ADESÃO À GREVE NACIONAL DOS TRABALHADORES DA ADMINISTRAÇÃO PÚBLICA MARCADA PELA EXIGÊNCIA DE SALÁRIOS DESCONGELADOS E INVESTIMENTO NO SECTOR

A Federação Nacional dos Sindicatos dos Trabalhadores em Funções Públicas e Sociais saúda todos os trabalhadores do sector que aderiram à Greve Nacional que hoje se cumpre em toda a Administração Pública, para exigir do Governo, aumento dos salários, descongelamento das progressões e promoções nas carreiras, o efectivo fim da precariedade, a atribuição das 35 horas semanais de trabalho para todos, mais investimento na Administração Pública, designadamente, nas funções sociais do Estado.
 
A adesão à greve foi superior aos 80% em toda a Administração Central, tendo tido percentagens ainda maiores na Saúde e na Educação, entre os noventa e os cem por cento . Em termos regionais, destacam-se o Porto, Coimbra e Lisboa, em que os serviços hospitalares estiveram a funcionar na esmagadora maioria dos casos somente com serviços mínimos e em que estiveram encerradas centenas de estabelecimentos de educação e ensino.

▶ [Dados para análise]
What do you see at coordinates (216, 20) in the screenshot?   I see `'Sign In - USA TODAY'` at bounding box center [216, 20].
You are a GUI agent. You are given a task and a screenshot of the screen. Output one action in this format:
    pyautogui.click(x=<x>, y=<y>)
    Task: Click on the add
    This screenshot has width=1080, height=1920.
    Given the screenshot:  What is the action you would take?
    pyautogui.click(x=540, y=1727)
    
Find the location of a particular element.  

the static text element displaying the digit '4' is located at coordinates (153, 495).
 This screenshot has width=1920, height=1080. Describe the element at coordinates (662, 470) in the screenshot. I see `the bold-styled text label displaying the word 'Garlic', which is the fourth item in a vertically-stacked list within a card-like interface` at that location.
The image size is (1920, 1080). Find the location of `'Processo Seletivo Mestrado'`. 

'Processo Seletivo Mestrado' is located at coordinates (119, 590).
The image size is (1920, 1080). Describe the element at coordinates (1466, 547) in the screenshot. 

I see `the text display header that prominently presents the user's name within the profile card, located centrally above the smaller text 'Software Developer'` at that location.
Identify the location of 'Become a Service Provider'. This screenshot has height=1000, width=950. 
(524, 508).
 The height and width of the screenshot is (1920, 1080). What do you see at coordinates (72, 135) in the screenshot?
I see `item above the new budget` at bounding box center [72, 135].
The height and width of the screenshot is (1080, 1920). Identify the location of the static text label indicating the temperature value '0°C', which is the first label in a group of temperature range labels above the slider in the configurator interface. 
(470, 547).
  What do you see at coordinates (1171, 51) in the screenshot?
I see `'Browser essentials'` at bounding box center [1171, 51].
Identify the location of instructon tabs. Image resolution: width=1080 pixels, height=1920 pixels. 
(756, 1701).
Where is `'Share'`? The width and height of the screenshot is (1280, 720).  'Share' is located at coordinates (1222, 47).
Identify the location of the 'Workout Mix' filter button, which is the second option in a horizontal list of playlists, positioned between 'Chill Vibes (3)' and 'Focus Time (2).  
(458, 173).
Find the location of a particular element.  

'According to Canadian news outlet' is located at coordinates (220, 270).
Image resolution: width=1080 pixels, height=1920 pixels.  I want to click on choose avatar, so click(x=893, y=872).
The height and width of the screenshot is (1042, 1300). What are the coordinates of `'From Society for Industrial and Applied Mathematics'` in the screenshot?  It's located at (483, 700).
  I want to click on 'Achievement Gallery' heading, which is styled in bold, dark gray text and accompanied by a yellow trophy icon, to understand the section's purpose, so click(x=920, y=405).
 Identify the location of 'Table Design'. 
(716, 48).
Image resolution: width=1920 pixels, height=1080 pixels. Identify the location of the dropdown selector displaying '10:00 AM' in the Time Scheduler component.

▶ [Instrução de trabalho 1] Segundo o texto sobre a greve, qual foi a adesão em toda a Administração Central?
▶ [Instrução de trabalho 2] Copie do texto sobre a greve o trecho que começa nas palavras "A adesão à greve" e termina após "educação e ensino.".
Os dados não têm relação com o texto sobre a greve.

▶ [Resposta escrita 1] Foi superior a 80%.

▶ [Resposta escrita 2]
A adesão à greve foi superior aos 80% em toda a Administração Central, tendo tido percentagens ainda maiores na Saúde e na Educação, entre os noventa e os cem por cento . Em termos regionais, destacam-se o Porto, Coimbra e Lisboa, em que os serviços hospitalares estiveram a funcionar na esmagadora maioria dos casos somente com serviços mínimos e em que estiveram encerradas centenas de estabelecimentos de educação e ensino.